>>>

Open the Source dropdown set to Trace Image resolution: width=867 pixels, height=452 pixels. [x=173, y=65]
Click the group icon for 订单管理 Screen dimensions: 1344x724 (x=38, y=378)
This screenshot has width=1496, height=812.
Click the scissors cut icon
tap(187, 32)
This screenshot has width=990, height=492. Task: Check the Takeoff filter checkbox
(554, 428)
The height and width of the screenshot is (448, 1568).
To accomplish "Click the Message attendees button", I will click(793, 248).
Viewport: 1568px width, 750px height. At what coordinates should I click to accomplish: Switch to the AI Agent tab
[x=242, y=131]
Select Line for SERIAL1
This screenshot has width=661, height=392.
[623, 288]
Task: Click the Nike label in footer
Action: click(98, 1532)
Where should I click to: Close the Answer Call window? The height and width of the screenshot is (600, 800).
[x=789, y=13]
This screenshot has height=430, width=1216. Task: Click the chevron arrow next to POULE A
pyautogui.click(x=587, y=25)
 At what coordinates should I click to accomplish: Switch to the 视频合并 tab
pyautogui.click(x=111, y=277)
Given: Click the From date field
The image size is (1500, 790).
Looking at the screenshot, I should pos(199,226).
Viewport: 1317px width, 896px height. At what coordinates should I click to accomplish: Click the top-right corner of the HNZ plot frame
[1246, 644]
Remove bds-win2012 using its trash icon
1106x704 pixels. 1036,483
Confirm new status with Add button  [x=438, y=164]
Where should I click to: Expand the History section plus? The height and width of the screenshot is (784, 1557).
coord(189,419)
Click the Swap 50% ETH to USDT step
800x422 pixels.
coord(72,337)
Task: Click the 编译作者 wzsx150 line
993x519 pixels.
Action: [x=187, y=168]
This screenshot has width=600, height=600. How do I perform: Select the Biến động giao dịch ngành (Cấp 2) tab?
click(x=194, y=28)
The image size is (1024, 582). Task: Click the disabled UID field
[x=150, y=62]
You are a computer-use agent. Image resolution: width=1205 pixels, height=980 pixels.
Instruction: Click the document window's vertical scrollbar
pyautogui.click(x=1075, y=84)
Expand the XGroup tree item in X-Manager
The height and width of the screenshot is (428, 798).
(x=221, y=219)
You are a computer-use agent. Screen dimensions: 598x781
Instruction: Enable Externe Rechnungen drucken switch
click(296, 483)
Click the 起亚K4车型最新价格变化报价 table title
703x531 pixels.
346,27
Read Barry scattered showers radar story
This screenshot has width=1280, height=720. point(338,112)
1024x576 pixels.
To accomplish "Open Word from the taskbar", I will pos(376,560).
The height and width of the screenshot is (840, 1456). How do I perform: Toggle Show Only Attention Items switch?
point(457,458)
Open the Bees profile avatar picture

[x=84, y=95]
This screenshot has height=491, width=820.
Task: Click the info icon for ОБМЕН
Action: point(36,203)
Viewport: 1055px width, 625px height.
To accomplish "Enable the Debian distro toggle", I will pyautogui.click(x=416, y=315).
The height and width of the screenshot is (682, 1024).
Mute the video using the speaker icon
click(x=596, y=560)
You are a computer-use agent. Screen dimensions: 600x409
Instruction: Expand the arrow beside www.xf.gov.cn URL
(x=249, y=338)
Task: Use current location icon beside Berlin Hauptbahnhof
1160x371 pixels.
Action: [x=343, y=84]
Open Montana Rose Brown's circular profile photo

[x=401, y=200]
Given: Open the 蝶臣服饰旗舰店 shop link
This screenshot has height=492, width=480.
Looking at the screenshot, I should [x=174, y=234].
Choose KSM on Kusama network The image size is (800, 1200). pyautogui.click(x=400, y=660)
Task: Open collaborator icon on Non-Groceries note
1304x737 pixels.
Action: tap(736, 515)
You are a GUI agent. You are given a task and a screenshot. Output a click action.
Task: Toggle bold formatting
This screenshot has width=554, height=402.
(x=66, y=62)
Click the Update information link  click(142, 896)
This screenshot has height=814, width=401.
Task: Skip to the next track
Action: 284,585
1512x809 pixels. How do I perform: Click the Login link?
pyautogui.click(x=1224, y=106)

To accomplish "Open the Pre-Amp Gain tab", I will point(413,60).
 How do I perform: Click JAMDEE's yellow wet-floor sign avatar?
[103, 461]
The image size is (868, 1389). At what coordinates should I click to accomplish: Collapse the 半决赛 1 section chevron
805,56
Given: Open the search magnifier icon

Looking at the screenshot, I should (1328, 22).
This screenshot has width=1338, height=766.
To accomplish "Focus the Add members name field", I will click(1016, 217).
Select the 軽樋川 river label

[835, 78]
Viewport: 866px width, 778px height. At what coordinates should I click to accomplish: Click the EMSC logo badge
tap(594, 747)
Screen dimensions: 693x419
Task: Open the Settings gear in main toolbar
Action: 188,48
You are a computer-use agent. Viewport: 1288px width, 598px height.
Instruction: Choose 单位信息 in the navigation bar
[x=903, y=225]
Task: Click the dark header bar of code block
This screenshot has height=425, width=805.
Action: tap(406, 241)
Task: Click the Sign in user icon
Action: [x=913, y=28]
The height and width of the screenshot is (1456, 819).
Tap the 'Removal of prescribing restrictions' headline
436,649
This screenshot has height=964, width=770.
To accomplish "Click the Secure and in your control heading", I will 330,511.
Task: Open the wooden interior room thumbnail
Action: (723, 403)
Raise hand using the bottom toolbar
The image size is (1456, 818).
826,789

<<<

■ Work task
Return exactly the lines that run from the top of the listing above to the line containing "You are a computer-use agent. Image", please, keeping both end lines and leaving out everything else.

■ Response to this exercise
Open the Source dropdown set to Trace Image resolution: width=867 pixels, height=452 pixels. [x=173, y=65]
Click the group icon for 订单管理 Screen dimensions: 1344x724 (x=38, y=378)
This screenshot has width=1496, height=812.
Click the scissors cut icon
tap(187, 32)
This screenshot has width=990, height=492. Task: Check the Takeoff filter checkbox
(554, 428)
The height and width of the screenshot is (448, 1568).
To accomplish "Click the Message attendees button", I will click(793, 248).
Viewport: 1568px width, 750px height. At what coordinates should I click to accomplish: Switch to the AI Agent tab
[x=242, y=131]
Select Line for SERIAL1
This screenshot has width=661, height=392.
[623, 288]
Task: Click the Nike label in footer
Action: click(98, 1532)
Where should I click to: Close the Answer Call window? The height and width of the screenshot is (600, 800).
[x=789, y=13]
This screenshot has height=430, width=1216. Task: Click the chevron arrow next to POULE A
pyautogui.click(x=587, y=25)
 At what coordinates should I click to accomplish: Switch to the 视频合并 tab
pyautogui.click(x=111, y=277)
Given: Click the From date field
The image size is (1500, 790).
Looking at the screenshot, I should pos(199,226).
Viewport: 1317px width, 896px height. At what coordinates should I click to accomplish: Click the top-right corner of the HNZ plot frame
[1246, 644]
Remove bds-win2012 using its trash icon
1106x704 pixels. 1036,483
Confirm new status with Add button  [x=438, y=164]
Where should I click to: Expand the History section plus? The height and width of the screenshot is (784, 1557).
coord(189,419)
Click the Swap 50% ETH to USDT step
800x422 pixels.
coord(72,337)
Task: Click the 编译作者 wzsx150 line
993x519 pixels.
Action: [x=187, y=168]
This screenshot has width=600, height=600. How do I perform: Select the Biến động giao dịch ngành (Cấp 2) tab?
click(x=194, y=28)
The image size is (1024, 582). Task: Click the disabled UID field
[x=150, y=62]
You are a computer-use agent. Image resolution: width=1205 pixels, height=980 pixels.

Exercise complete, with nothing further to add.